The undersigned hereby appoints David W. Crane and John A. Cavalier (together, the “Proxies”), and each of them independently, with full power of substitution, as proxies to vote the shares that the undersigned is entitled to vote at the special meeting in lieu of the 2021 annual meeting (the “special meeting”) of stockholders of Climate Change Crisis Real Impact I Acquisition Corporation (“CRIS”), to be held on June 29, 2021, at 10:00 AM, Eastern Time, exclusively via a live webcast at https://www.cstproxy.com/climatechangecrisisrealimpacti/2021, and at any adjournments or postponements thereof. Such shares shall be voted as indicated with respect to the proposals listed and in the Proxies’ discretion on such other matters as may properly come before the special meeting or any adjournment or postponement thereof.

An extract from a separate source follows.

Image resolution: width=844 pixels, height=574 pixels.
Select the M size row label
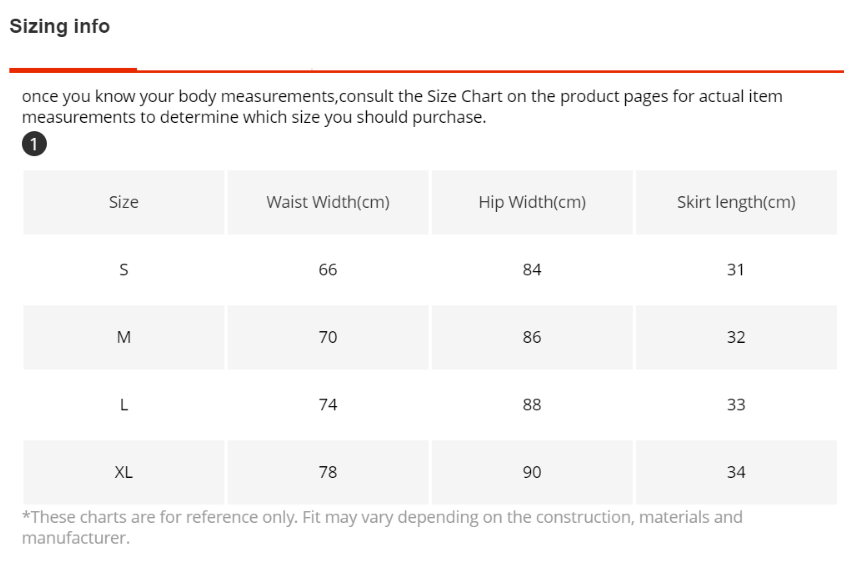[x=124, y=337]
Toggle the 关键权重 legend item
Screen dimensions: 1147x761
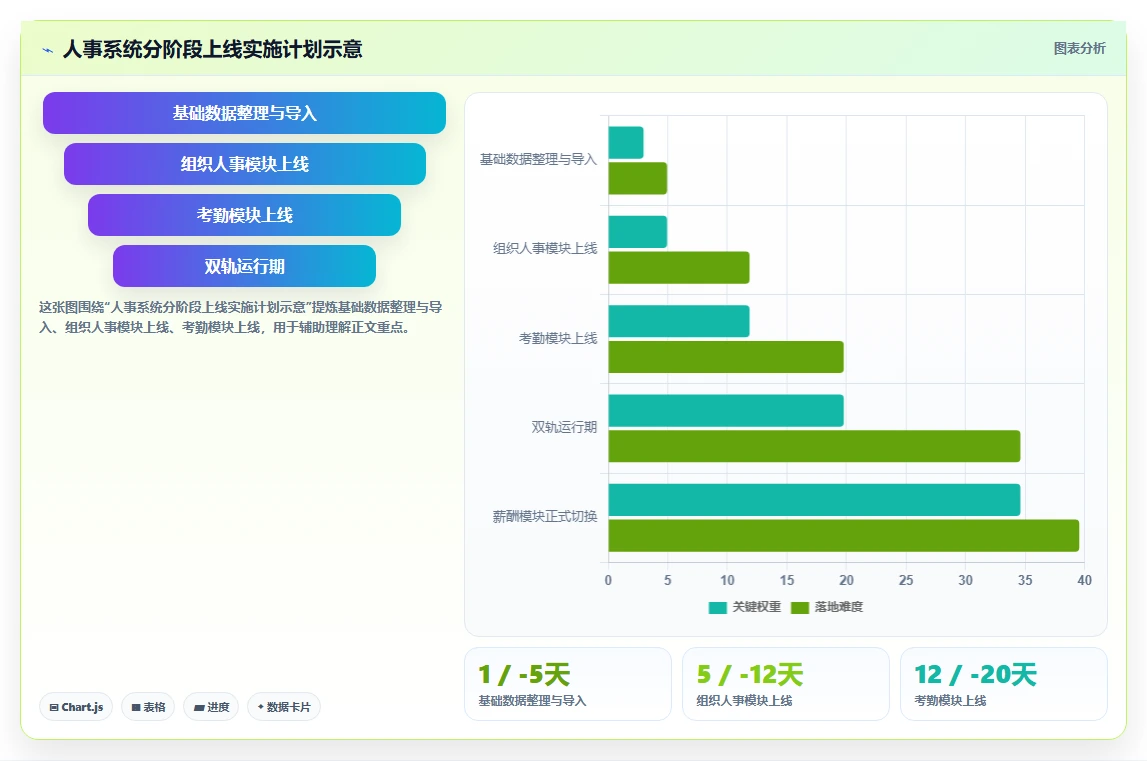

The undersigned acknowledges receipt of the enclosed proxy statement and revokes all prior proxies for said meeting,

THE SHARES REPRESENTED BY THIS PROXY WHEN PROPERLY EXECUTED WILL BE VOTED IN THE MANNER DIRECTED HEREIN BY THE UNDERSIGNED STOCKHOLDER. IF NO SPECIFIC DIRECTION IS GIVEN AS TO THE PROPOSALS, THIS PROXY WILL BE VOTED “FOR” EACH DIRECTOR NOMINEE AND PROPOSAL PRESENTED TO STOCKHOLDERS.

The closing of the business combination (as defined on the reverse side) is conditioned on the approval of the Business Combination Proposal, the Charter Amendment Proposal and the NYSE Proposal (collectively, the “condition precedent proposals”) at the special meeting. The adoption of each condition precedent proposal is conditioned on the approval of all of the condition precedent proposals. The director election proposal and the incentive plan proposal are conditioned on the approval of the condition precedent proposals. However, each of the advisory charter proposals and the adjournment proposal is not conditioned on the approval of any other proposal. If our stockholders do not approve each of the condition precedent proposals, the business combination may not be consummated. Each of the foregoing proposals is defined on the reverse side.

PLEASE MARK, DATE, SIGN AND RETURN THE PROXY CARD PROMPTLY

(continued and to be marked, dated and signed on the reverse side)
The proxy statement is available at
https://www.cstproxy.com/climatechangecrisisrealimpacti/2021.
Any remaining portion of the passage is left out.